I have an iphone. Does the job require phone calls?

Sorry I dont know how it works...


----------



## Amsoil Uber Connect (Jan 14, 2015)

Depending on how one operates, yes.


----------



## CarmenFlexDriver (Jun 21, 2016)

dizie said:


> I have an iphone. Does the job require phone calls?
> 
> Sorry I dont know how it works...


 On occasion you have to call customers or customer support. It's all done through the app. There are options to call the customer when you're on a delivery as well as support. You don't see the customers number and they see an amazon phone number when calls are made.

Several locations support IOS but not very many. 
Here's some info from the official flex blog:
http://amazonflex.blogs.com/flex/2016/05/app-troubleshooting-iphone.html


----------



## Shangsta (Aug 15, 2016)

dizie said:


> I have an iphone. Does the job require phone calls?
> 
> Sorry I dont know how it works...


Whats tricky is when you need to make a phone call you have to do it through the app. Its one of those privacy issues where a generic number calls your device and then it rings while it connects you to the customer.

To be honest I dont even use support anymore, they are not too helpful. Where you would run into trouble is when you need to contact the customer (I need a gate code) or (Help me find your address)
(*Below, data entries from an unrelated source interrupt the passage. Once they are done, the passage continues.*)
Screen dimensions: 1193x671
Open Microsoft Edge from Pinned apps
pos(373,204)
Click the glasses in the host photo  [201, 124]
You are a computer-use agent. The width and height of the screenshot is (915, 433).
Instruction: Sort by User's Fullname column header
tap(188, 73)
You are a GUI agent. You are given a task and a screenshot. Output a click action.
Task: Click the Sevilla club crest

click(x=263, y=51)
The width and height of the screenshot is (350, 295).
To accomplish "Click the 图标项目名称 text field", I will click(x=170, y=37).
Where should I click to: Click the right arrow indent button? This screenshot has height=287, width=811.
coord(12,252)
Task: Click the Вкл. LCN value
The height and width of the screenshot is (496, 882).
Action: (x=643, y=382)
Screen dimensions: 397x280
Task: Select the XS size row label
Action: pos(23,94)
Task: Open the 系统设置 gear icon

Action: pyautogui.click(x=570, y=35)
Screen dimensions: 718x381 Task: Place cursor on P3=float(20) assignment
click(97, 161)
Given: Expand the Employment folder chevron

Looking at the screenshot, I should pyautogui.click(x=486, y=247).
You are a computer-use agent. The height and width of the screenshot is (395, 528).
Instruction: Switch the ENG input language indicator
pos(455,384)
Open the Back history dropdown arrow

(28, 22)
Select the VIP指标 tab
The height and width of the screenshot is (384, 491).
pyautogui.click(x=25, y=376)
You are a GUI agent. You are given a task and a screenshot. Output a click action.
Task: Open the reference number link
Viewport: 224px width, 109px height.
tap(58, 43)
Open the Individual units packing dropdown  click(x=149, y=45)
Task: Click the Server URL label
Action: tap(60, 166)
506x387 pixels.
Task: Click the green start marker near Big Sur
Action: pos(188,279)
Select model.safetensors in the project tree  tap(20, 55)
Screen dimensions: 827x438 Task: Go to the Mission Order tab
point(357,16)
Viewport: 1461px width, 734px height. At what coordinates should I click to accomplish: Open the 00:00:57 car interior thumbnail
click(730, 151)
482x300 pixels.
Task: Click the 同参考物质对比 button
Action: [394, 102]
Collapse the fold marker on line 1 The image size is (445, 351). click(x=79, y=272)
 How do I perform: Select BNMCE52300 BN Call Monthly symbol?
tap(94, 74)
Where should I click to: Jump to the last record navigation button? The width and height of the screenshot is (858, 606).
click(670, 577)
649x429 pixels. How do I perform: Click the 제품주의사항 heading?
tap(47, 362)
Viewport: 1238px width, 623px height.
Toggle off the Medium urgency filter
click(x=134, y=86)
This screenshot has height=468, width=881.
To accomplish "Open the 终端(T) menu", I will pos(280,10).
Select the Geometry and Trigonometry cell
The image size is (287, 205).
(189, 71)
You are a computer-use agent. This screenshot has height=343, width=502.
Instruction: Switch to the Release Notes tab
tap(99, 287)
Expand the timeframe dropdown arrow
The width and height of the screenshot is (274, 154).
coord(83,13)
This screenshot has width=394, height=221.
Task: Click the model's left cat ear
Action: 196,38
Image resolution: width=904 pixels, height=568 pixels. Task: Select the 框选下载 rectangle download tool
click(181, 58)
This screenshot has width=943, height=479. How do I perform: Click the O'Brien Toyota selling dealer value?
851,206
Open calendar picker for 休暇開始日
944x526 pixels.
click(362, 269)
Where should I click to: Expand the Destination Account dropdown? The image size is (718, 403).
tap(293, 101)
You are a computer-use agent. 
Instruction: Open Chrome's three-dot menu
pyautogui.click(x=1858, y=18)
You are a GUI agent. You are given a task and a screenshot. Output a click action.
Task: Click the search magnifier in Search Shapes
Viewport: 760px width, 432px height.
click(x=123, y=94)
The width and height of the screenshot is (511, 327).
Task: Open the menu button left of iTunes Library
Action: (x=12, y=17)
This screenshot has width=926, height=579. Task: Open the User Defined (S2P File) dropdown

Without an android phone your only option would be to take them back to the warehouse. This is not the end of the world but it may be more work for you depending on how far the warehouse is from you.


----------



## dizie (Aug 15, 2016)

Ok thanks guys.


----------



## dizie (Aug 15, 2016)

Oh one last question, how much data do I need? Is 2g enough?


----------



## Shangsta (Aug 15, 2016)

dizie said:


> Oh one last question, how much data do I need? Is 2g enough?


App uses very little data, I believe I use less than a gig a month on my phone. It will work your battery though since the scanner uses the camera.


----------



## dizie (Aug 15, 2016)

Im looking into LG nexus 5 now. Thanks again guys.


----------



## J.F.R. (Jun 10, 2016)

Shangsta said:


> Whats tricky is when you need to make a phone call you have to do it through the app.


No..........

On each package label the phone number to the customer is printed, you can just dial it from any phone you have as this calls them directly. Also your ID CARD has the number to logistics and when you call they ask you for the TBA # on the label.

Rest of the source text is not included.